Paola aponta que, do ponto de vista do pesquisador, além de incentivar a aplicação do conhecimento produzido por ele, a plataforma EasyTelling tem potencial de facilitar o financiamento de estudos que podem se transformar em produtos de impacto, ou seja, funciona como uma vitrine para quem deseja investir neles – funcionalidade, aliás, que resolve um drama do pesquisador: a escassez de financiamento. “É importante salientar que tradução do conhecimento é diferente de divulgação científica. Enquanto a primeira vai direto na audiência que tem o poder de transformar a pesquisa em política pública ou uso efetivo e implementação, a segunda atende ao mero objetivo de difundir”, aponta.

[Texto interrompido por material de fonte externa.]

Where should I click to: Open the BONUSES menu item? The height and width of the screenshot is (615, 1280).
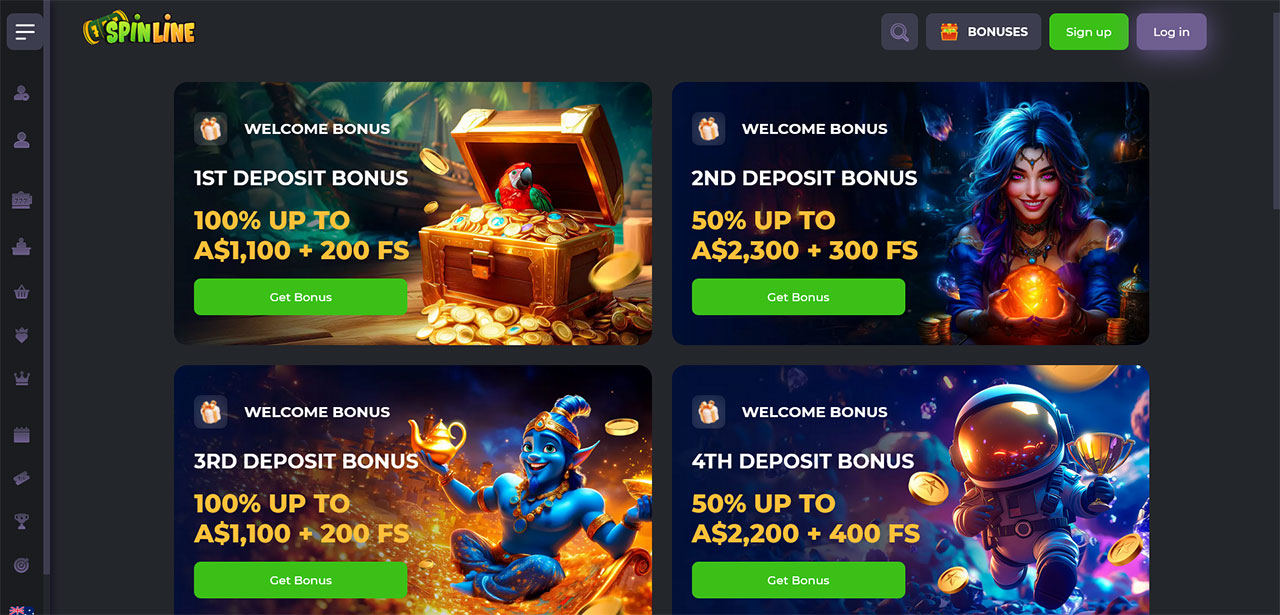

Como visão de futuro, a empreendedora afirma que a ideia é montar uma grande base de pesquisas organizadas sob os mesmos critérios para que seja possível oferecer aos atores certos as soluções prontas para serem implementadas por governos, empresas ou organizações. “A ideia é o impacto social a partir do match da aplicação científica e quem pode implementá-la ou investir nela, desbloqueando mercados e acelerando processos de pesquisa e desenvolvimento (P&D). Queremos, no futuro, remunerar o pesquisador pelo conhecimento e permitir que, a partir da visibilidade das pesquisas, se possa incentivar os investimentos contínuos para que os estudos se transformem em produtos”, pontua.
Entre os cases de sucesso da empresa, a empreendedora destaca a realização, em 2023, de treinamentos em tradução do conhecimento para gestores do Ministério da Saúde – que monitoram pesquisas financiadas pelo órgão. “Por causa do treinamento, eles mudaram a forma de comunicar os resultados de pesquisas financiadas para outros gestores da entidade. Substituíram os longos relatórios por um policy brief de uma única página, listando as evidências e recomendando ações práticas”, salienta.
“Importante destacar que a tradução do conhecimento é essencial para conseguirmos gerar impacto com as pesquisas. Caso contrário, elas morrem em papers que dificilmente serão lidos ou compreendidos”, afirma Paola, convidando profissionais de startups, pequenas e médias empresas, e gestores públicos a acessarem a plataforma para conhecer a primeira ferramenta da solução.
A empresa já atendeu a clientes como Fiocruz, Newton Fund, Organização Internacional do Trabalho (OIT), Organização Mundial da Saúde (OMS), British Council, Organização Pan-Americana da Saúde, Bill & Melinda Gates Foundation, Unicamp, Ministério da Saúde, Instituto Península e Fundação Lemann.